TASK =
Write out the records from the line containing "Tax [193, 405]" up to and including the line containing "Impact [179, 101]", reproducing each character unchanged.

RECORDS SHOWN =
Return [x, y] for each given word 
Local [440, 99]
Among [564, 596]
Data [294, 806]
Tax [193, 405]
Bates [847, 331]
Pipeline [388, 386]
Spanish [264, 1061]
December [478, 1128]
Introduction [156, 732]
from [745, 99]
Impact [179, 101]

--

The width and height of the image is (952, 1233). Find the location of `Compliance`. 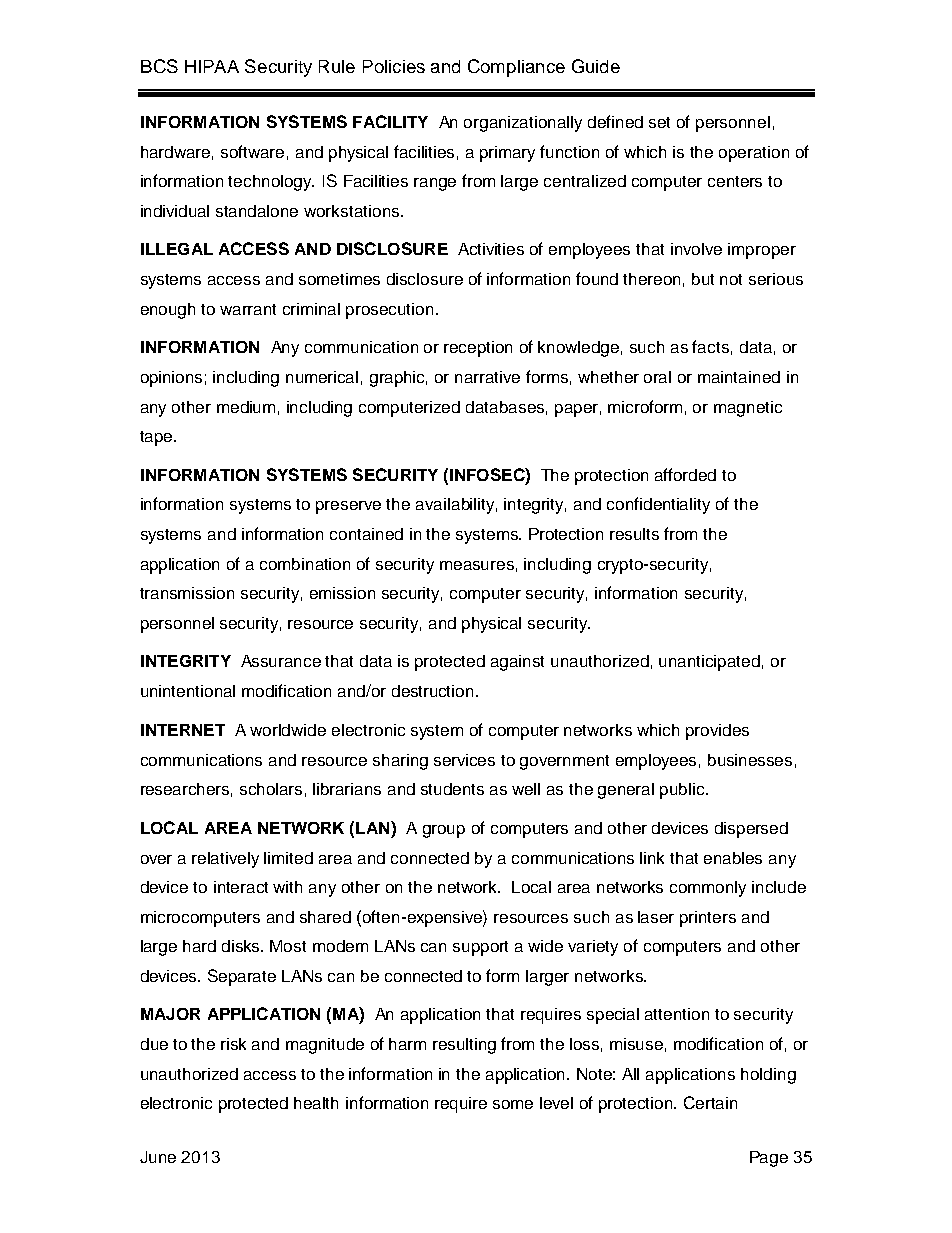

TASK OUTPUT =
Tax [193, 405]
Bates [847, 331]
Pipeline [388, 386]
Spanish [264, 1061]
December [478, 1128]
Introduction [156, 732]
from [745, 99]
Impact [179, 101]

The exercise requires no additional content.